Recentemente leggevo un articolo in cui si diceva che una squadra di calcio si può ritenere tale se le persone, i giocatori che ne fanno parte, praticano ogni giorno il gioco del calcio per diverse ore al giorno. Allo stesso modo e per analogia si diceva che un’azienda si può ritenere tale se le persone che ne fanno parte si ritrovano frequentemente a prendere decisioni che la riguardano. Leggendo l’articolo mi sono allora chiesto “ma come fanno le persone di un’azienda a prendere le decisioni?” e la risposta ovvia è stata “facendo le riunioni”.

Come ho già avuto modo di scrivere in altri articoli, tipicamente la riunione viene vissuta come un problema, una perdita di tempo e un inutile incontro di persone che spesso non comprendono il perché si trovino tutte intorno allo stesso tavolo. Ovviamente non è sempre così ma alzi la mano chi non ha pensato almeno una volta una cosa del genere.

La riunione, se fatta bene, diventa una riunione efficace e una riunione efficace, se fatta periodicamente cambia il nostro approccio mentale al lavoro stesso. La riunione efficace riguarda il prima, il durante e il dopo e già questo non è un fatto scontato.

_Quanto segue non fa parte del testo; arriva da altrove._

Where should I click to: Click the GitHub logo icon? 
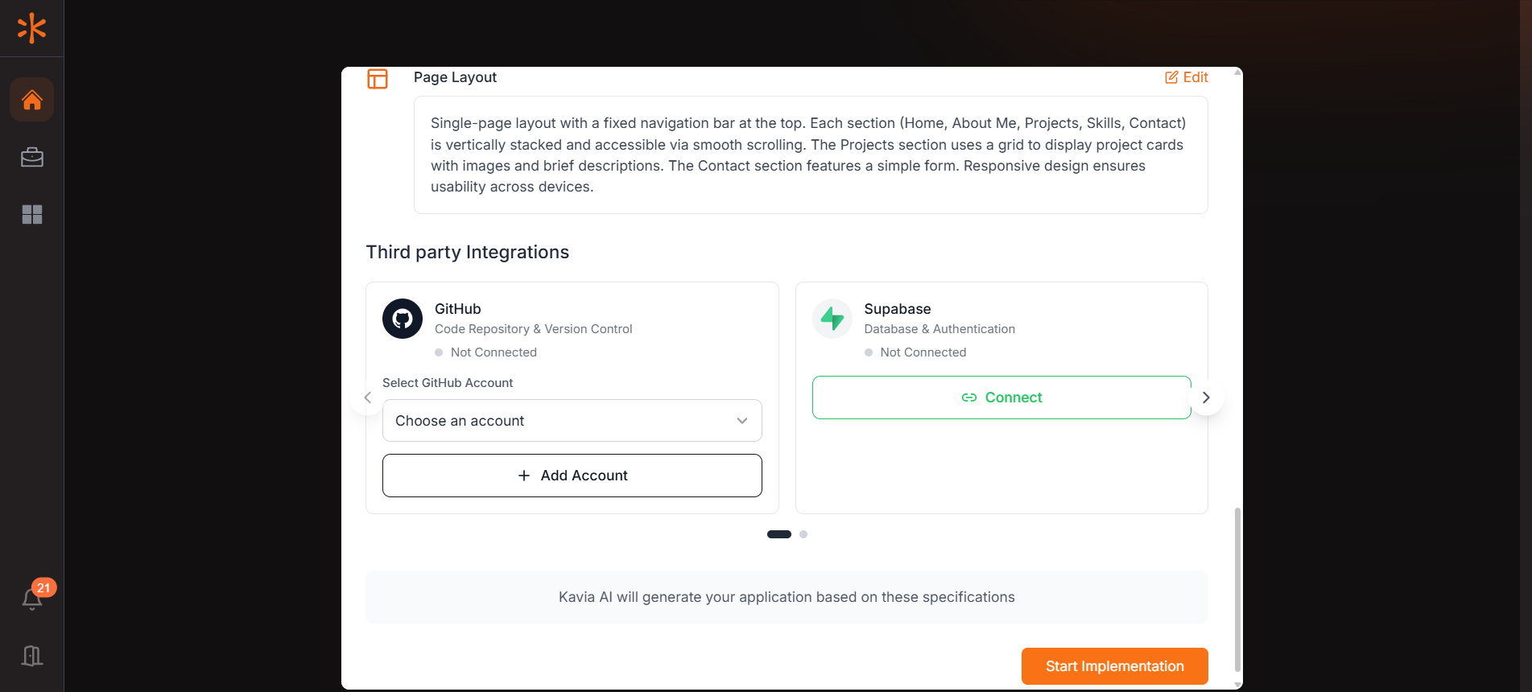point(403,319)
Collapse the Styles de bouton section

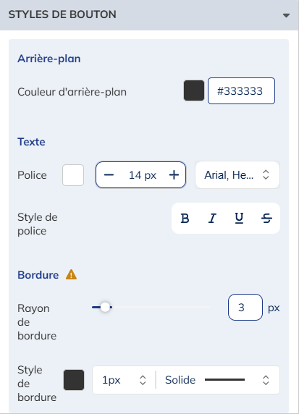coord(286,15)
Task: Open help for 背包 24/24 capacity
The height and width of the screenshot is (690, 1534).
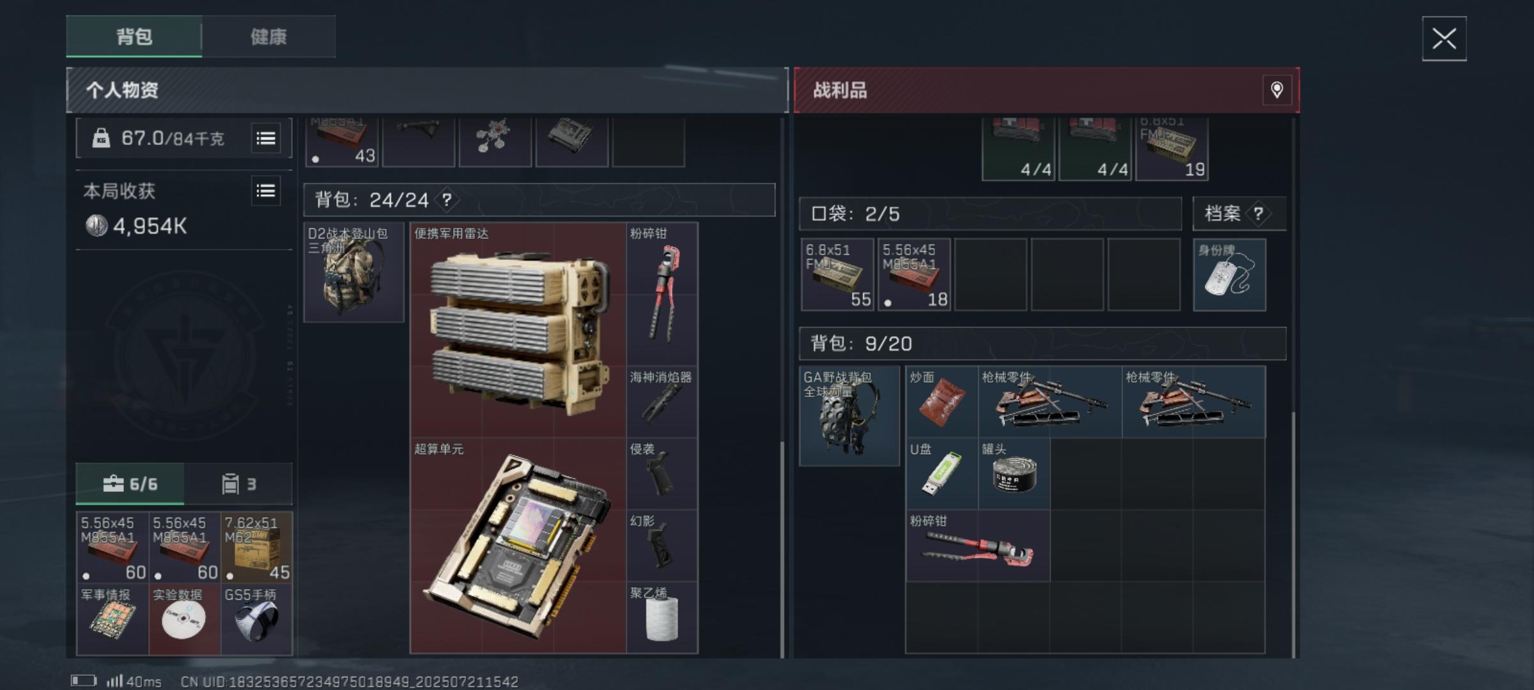Action: 447,200
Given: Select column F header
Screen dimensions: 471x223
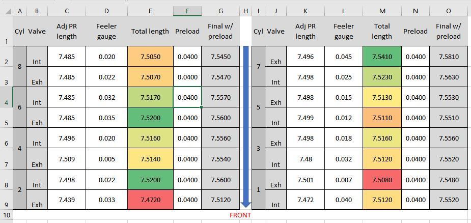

Prima di una riunione è opportuno mandare alle persone interessate un invito che contenga l’agenda dell’incontro e l’eventuale materiale che utilizzeremo a supporto. Meglio se l’agenda riguarda gli obiettivi e non gli argomenti come ho avuto modo di scrivere in questo precedente articolo: agenda dell’incontro vs. obiettivi dell’incontro.

L’agenda dell’incontro permette ai partecipanti di prepararsi in anticipo sulle diverse tematiche riducendo così il tempo complessivo dell’incontro stesso. Quante volte vi siete trovati a dover riprendere dall’inizio perché si intuiva che alcuni partecipanti non erano per così dire “sul pezzo”?

Durante una riunione è opportuno che chi la convoca svolga il ruolo di facilitatore, ruolo che dovrebbe implicare a mio avviso almeno questi punti essenziali:

  • Verificare l’esecuzione e l’effetto delle decisioni prese durante il precedente incontro. Eh già, se non è una prima riunione su un tema completamente nuovo, sicuramente ci sarà stata una riunione precedente ed è quindi opportuno ripartire proprio da quella.
  • Raccogliere il punto di vista di tutti. I partecipanti all’incontro devono essere utili allo stesso e se sono utili non possiamo permetterci di non avere la loro versione dei fatti.
  • Tenere sotto controllo il tempo per evitare di andare lunghi e dover poi chiudere in fretta non dedicando la dovuta attenzione alla fase di riepilogo finale delle decisioni prese e delle conseguenti azioni collegate.
  • Assicurarsi che tutti gli obiettivi dell’agenda vengano trattati rimandando eventuali approfondimenti ad ulteriori incontri senza intaccare la struttura della riunione corrente.
  • Scrivere il verbale dell’incontro evidenziando i principali temi trattati ma sopratutto le decisioni prese a riguardo. Non parliamo di redigere un lungo verbale da assemblea di condominio ma di sintetizzare per punti i temi principali e associare a ciascuno di essi una semplice riga che rispetti la formula “chi fa cosa entro quando”. Personalmente uso “@luca scrivere il prossimo articolo entro il 30/06/19”.
  • Convocare l’incontro successivo.

Dopo una riunione è importante che tutti, ciascuno per la propria parte, si attivino per mettere in atto le decisioni prese e svolgere quindi le azioni correlate. Come abbiamo già visto questo sarà il primo punto che affronteremo all’inizio della riunione successiva.

Ed ecco quindi il mindset, il cambio di mentalità: la riunione non va vista come un evento sporadico per discutere il problema dell’ultim’ora o il tema del momento ma è piuttosto lo strumento che abbiamo a disposizione per indirizzare i temi importanti per l’azienda e guidarli lungo un percorso che ci porterà via via a prendere le decisioni del caso. La riunione, se fatta bene, diventa una riunione efficace e una riunione efficace, se fatta periodicamente, diventa l’elemento qualitativo che permette di misurare le decisioni e valutare il percorso fatto per arrivare a prenderle. Questo approccio si riallaccia al tema della misurazione dei risultati per il quale ti rimando all’articolo: se non puoi misurarlo, allora non esiste.

Oggi le aziende vanno guidate nel difficile percorso del miglioramento continuo, percorso al quale nessuno può ormai dire di non essere interessato e personalmente ritengo che la riunione efficace sia un tema spesso inflazionato, poco utilizzato ma tanto utile alla causa.

Qual è la tua esperienza a riguardo? Aggiungeresti qualcosa alle attività che abbiamo valutato in questo articolo?